This is super pretty on the nose, with some cranberries and other red fruits. It’s a bit sappy on the palate while remaining lighter bodied with more very pure and precise crunchy red fruits. Very nice acidity which was in balance and a very clean finish. Not super complex or dense, but super refreshing and enjoyable. This is definitely a drinking wine, but a really good one.
There’s a super pretty cranberry note that just draws you in. Reminds me of the best possible cranberry relish at thanksgiving and I don’t generally even like cranberries. Beautiful, sensual, intellectual, and crushable.
NOSE: mostly red-fruited: red currants; cherry; boysenberry; medium expressiveness (comes across as brooding).
BODY: medium-light bodied; dark garnet color of medium depth.
TASTE: red-fruited; light to medium-light sweet oak note; clean; 13.7% alc. not noticeable; medium+ acidity; whisper of superfine tannins; medium-light to medium concentration of fruit flavor; little hint of XMas spice; tasty/solid, but not complex; wouldn’t pay more than $45 - $50. Drink or Hold; I will sit on my other bottle for at least a couple years.
I posted this last month. I’ll open another couple of bottles tonight with dinner and see if maybe it was “travel shock” lol.
Pogeba’d a 2019 Didier Fornerol CdN Villages. I heard it was great, so I bought 2 cases. Quite quaffable, but not much better than a $20 wine. I’ll serve it to the neighbors.
Edit: decided just to pop one now. It does have some nice complexity that is above a standard village level, but where I feel like it doesn’t overdeliver is in weight and finish. It’s very drinkable, but predictable village level weight and nothing more. But it’s a good wine to have around when non-wine friends come over.
I recall seeing William Kelley post that these gain a lot more complexity with some age, for what it’s worth. I’ve been debating whether to give mine a few years before touching them.
I have 6 bottles and drank one back in February of this year. It was good, not great. Solid CdN characteristics, but the 13.7% alc. was noticeable in a somewhat clipped, bitter finish. I’ll be waiting a year or two before opening another bottle.
I opened 3 last night. Have most of the third bottle to try tonight. I think it seems to improve with air and I also like drinking young Burg. But my issue is not that it’s not a good drink, just that it needs to add some weight.
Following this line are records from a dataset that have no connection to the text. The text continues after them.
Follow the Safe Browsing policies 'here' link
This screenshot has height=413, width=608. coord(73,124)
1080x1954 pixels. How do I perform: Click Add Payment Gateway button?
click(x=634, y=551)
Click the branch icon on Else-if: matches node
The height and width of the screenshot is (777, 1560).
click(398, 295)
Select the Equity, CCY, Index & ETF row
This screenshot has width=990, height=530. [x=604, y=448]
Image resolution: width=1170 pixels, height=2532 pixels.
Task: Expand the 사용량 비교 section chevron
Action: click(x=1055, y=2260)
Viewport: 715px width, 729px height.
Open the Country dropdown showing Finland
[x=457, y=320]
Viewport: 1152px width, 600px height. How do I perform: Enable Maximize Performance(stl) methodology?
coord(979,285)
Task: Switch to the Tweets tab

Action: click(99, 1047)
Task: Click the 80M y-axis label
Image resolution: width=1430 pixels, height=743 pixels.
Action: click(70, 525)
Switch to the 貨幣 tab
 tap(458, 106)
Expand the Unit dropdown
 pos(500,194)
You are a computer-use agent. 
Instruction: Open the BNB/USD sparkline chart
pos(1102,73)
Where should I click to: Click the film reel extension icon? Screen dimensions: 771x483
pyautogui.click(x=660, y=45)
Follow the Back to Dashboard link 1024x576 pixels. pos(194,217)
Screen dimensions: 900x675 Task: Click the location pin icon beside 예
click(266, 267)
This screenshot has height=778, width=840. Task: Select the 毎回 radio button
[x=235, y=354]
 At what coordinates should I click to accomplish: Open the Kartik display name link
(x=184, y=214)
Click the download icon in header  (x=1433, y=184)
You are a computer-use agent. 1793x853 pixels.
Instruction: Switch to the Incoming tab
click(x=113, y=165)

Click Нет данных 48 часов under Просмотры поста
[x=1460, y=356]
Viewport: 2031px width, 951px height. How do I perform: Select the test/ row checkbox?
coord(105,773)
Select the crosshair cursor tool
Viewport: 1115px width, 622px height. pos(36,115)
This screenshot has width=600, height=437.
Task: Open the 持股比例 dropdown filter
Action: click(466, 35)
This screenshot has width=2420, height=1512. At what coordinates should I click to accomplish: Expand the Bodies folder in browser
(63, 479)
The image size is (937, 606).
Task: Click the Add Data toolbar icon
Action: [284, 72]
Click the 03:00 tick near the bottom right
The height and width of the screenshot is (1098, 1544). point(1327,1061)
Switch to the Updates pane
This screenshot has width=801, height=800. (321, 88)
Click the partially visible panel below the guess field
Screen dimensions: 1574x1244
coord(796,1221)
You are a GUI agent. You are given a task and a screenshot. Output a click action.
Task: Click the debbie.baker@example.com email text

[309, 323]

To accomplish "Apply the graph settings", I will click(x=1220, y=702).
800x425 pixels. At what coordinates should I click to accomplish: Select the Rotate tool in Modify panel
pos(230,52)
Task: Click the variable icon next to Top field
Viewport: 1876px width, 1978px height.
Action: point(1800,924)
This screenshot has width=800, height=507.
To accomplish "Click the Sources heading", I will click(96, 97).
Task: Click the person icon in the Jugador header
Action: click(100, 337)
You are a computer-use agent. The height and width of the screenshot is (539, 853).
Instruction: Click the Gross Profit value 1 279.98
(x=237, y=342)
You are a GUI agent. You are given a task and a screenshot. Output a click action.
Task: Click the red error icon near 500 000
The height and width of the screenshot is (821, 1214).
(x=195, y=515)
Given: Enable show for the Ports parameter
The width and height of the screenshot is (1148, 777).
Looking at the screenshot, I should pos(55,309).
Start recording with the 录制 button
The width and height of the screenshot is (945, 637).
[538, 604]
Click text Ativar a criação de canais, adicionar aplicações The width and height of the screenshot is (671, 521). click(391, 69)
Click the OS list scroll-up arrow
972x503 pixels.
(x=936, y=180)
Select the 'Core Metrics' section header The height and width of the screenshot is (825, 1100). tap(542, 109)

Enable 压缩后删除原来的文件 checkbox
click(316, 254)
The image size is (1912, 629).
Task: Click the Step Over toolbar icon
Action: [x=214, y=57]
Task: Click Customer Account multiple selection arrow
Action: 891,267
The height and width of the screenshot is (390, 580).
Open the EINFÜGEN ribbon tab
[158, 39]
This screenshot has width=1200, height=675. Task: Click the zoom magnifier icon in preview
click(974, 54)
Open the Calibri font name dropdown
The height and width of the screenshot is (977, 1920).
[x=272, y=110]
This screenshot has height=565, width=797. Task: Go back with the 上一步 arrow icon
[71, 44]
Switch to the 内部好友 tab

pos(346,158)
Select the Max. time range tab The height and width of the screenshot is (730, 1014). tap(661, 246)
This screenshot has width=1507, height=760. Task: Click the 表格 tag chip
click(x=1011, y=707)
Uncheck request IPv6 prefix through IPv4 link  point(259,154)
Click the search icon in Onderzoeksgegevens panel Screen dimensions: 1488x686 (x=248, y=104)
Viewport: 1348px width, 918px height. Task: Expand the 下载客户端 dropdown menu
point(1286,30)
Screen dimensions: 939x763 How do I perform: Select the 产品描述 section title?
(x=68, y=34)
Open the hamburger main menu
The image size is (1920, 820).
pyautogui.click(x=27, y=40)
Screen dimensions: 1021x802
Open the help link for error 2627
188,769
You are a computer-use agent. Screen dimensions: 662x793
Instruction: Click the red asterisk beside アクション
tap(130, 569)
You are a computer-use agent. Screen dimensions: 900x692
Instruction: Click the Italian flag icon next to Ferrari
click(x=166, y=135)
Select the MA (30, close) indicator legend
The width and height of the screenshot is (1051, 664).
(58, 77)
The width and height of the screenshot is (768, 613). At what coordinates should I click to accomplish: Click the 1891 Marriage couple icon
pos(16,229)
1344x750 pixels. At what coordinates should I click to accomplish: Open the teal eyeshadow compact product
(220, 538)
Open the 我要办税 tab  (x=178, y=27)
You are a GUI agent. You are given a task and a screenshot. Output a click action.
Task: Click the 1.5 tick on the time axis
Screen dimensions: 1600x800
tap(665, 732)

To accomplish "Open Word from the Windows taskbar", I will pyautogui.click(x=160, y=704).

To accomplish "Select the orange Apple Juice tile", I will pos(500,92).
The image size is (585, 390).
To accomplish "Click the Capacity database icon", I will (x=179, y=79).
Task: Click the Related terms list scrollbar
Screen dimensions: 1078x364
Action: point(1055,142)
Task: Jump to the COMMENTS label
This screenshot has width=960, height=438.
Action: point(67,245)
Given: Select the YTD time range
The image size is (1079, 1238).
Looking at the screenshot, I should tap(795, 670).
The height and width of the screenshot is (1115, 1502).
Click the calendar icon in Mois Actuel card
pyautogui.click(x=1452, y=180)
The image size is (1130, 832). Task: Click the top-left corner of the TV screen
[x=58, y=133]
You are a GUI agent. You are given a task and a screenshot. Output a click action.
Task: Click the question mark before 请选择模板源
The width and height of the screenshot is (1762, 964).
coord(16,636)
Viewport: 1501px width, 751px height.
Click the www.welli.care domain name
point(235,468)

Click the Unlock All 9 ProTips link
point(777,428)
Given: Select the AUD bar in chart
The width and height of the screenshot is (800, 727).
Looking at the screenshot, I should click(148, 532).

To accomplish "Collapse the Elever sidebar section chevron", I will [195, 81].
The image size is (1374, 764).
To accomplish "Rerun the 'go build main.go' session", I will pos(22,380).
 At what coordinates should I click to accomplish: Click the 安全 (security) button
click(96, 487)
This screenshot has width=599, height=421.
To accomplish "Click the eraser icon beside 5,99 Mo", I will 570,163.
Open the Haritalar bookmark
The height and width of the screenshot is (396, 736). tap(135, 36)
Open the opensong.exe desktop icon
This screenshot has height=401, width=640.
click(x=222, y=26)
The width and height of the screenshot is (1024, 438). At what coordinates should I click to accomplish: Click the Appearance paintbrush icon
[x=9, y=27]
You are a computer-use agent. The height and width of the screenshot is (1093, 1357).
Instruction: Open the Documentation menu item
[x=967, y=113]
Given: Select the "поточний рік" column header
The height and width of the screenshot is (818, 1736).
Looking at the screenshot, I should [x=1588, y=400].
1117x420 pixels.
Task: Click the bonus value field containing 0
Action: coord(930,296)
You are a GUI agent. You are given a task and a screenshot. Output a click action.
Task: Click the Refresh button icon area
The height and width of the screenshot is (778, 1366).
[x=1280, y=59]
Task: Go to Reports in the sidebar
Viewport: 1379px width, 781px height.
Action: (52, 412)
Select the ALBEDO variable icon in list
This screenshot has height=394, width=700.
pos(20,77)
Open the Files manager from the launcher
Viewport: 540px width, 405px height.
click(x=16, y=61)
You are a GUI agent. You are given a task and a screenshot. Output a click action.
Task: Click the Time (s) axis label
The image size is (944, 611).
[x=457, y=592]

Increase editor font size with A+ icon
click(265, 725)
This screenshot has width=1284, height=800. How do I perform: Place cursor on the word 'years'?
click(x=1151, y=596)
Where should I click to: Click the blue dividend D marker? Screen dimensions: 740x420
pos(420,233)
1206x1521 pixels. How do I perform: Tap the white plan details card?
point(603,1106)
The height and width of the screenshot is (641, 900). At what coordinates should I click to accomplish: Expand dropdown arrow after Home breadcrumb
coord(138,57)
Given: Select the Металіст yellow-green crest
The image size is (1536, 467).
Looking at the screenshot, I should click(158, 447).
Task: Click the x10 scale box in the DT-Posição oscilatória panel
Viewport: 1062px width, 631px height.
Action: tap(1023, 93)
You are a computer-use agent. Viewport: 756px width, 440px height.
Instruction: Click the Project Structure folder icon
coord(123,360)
The wines are made the same way so even if the Rue des Foins (amusingly once entered into our database as Rue des Fions by one of my predecessors, an error I hesitated to amend) has more to give… so I don’t think it’s a case of needing to wait all that much longer! I am trying to stock up and then attack vintages along the lines of 2017 at age 7+, and vintages along the lines of 2019 at more like 10-12+
I have been opening some 2019s, not this one, and in all cases, they were hard on the first day, and much, much better on the second day. I’m thinking of checking in on the 2016 Fornerol CdN.
I opened the 2016 today and I thought it was quite nice. It had a spiced plum and floral nose. It’s chewy with black pepper, minerals and sour cherry. I’ll wait on my remaining bottles, but right now, it is easy drinking.